→ **SUPPLIED TEXT**
____
So, I'm brainstorming on projects and have been scouring the "intar-webs" for things I want to tackle in the future. One thing I'd like to attempt is something similar to this project which is currently on the front news page of Sparkfun:

Youtube Video - M&M Dispenser

Now, I don't want to be told how to do it, I know learning means doing it myself. So, I guess I'm posting here to "think aloud" if you will, and I do indeed welcome any suggestions or minor help where needed to help me fit the pieces together.
____
→ **MATERIAL PROVIDED**
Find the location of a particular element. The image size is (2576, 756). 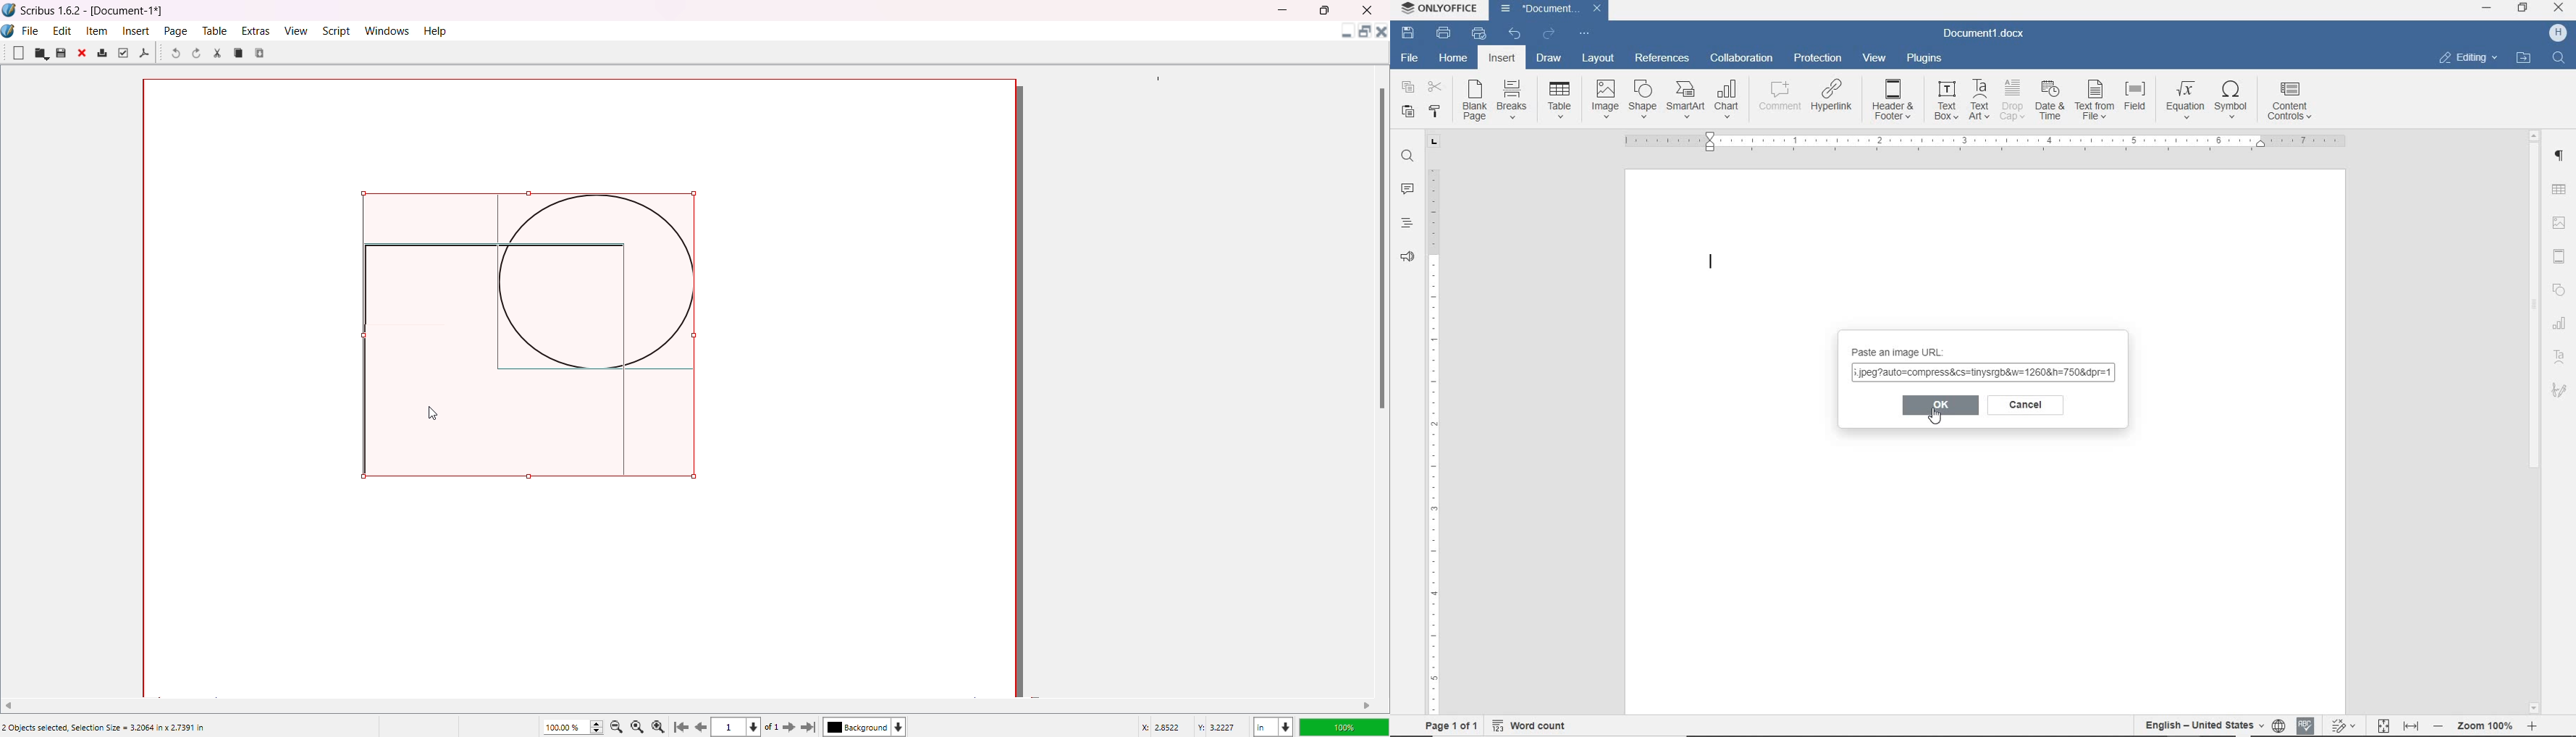

Pointer is located at coordinates (1943, 422).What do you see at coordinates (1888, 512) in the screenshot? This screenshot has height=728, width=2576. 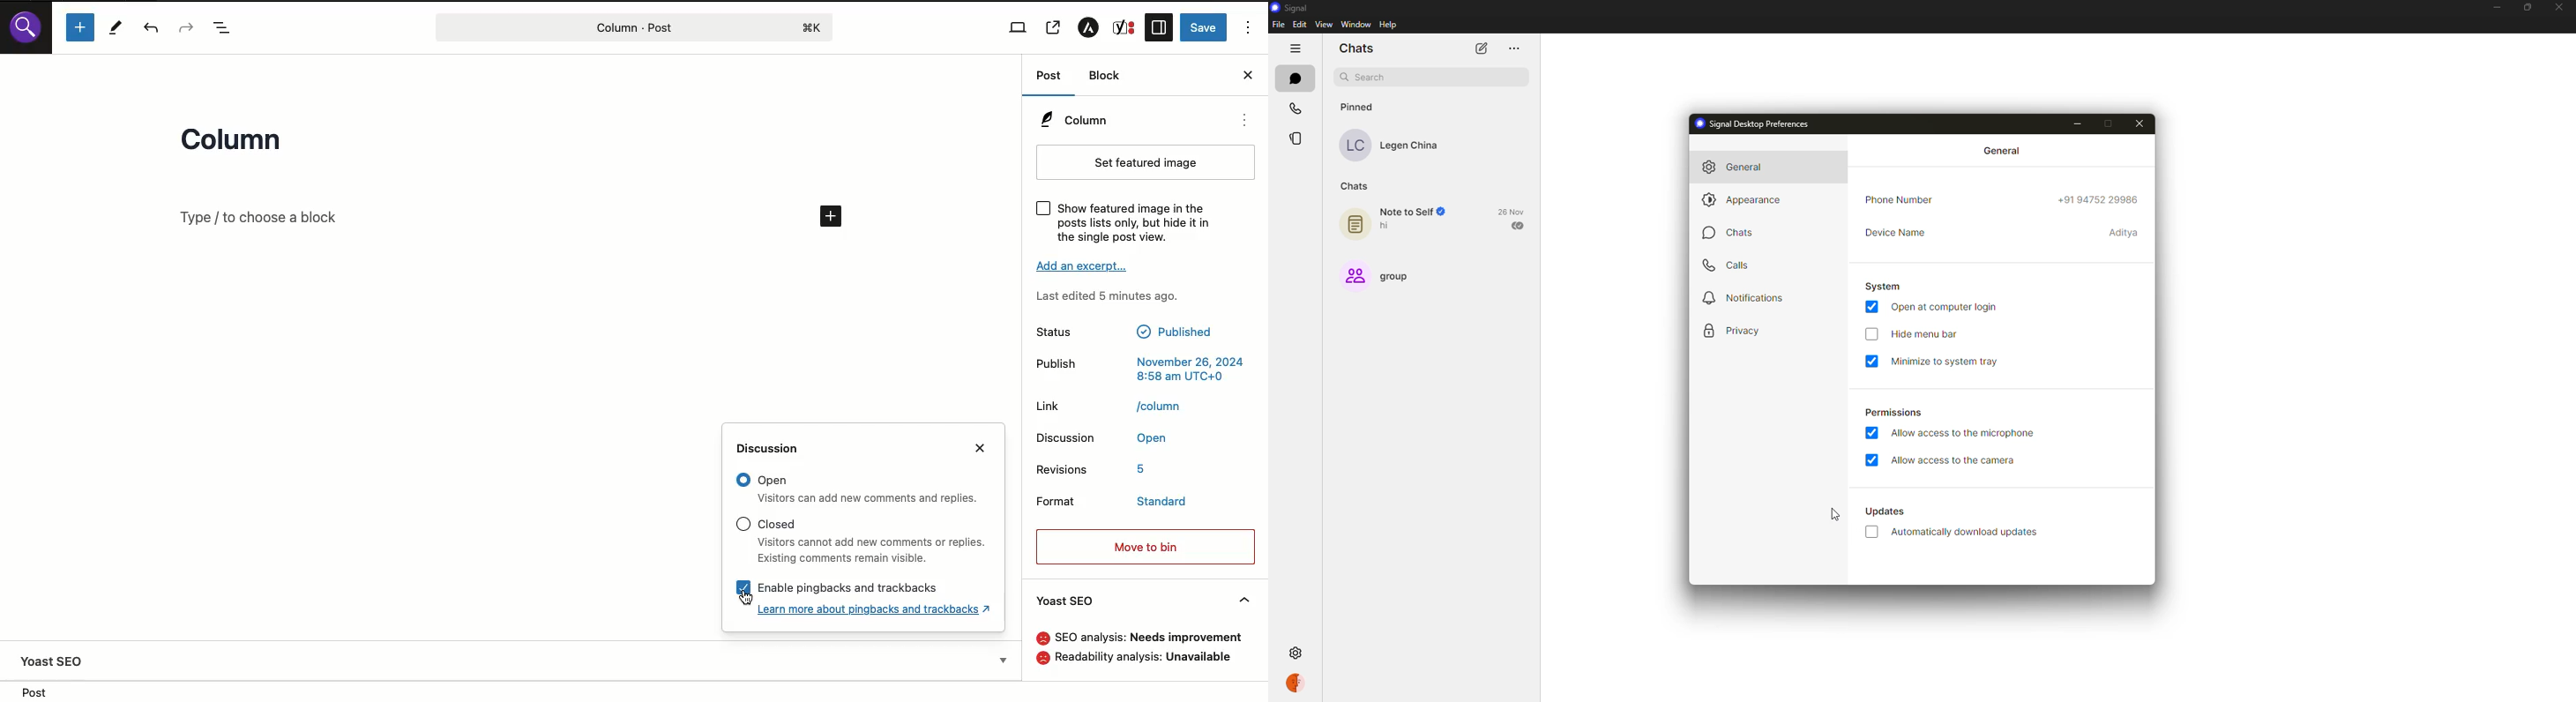 I see `updates` at bounding box center [1888, 512].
____
→ **TO DO**
From the forum post on the M&M dispenser project above, extract the passage between "So, I'm brainstorming" and "the pieces together.", inclusive, copying it verbatim.

→ **CORRECT ANSWER**
So, I'm brainstorming on projects and have been scouring the "intar-webs" for things I want to tackle in the future. One thing I'd like to attempt is something similar to this project which is currently on the front news page of Sparkfun:

Youtube Video - M&M Dispenser

Now, I don't want to be told how to do it, I know learning means doing it myself. So, I guess I'm posting here to "think aloud" if you will, and I do indeed welcome any suggestions or minor help where needed to help me fit the pieces together.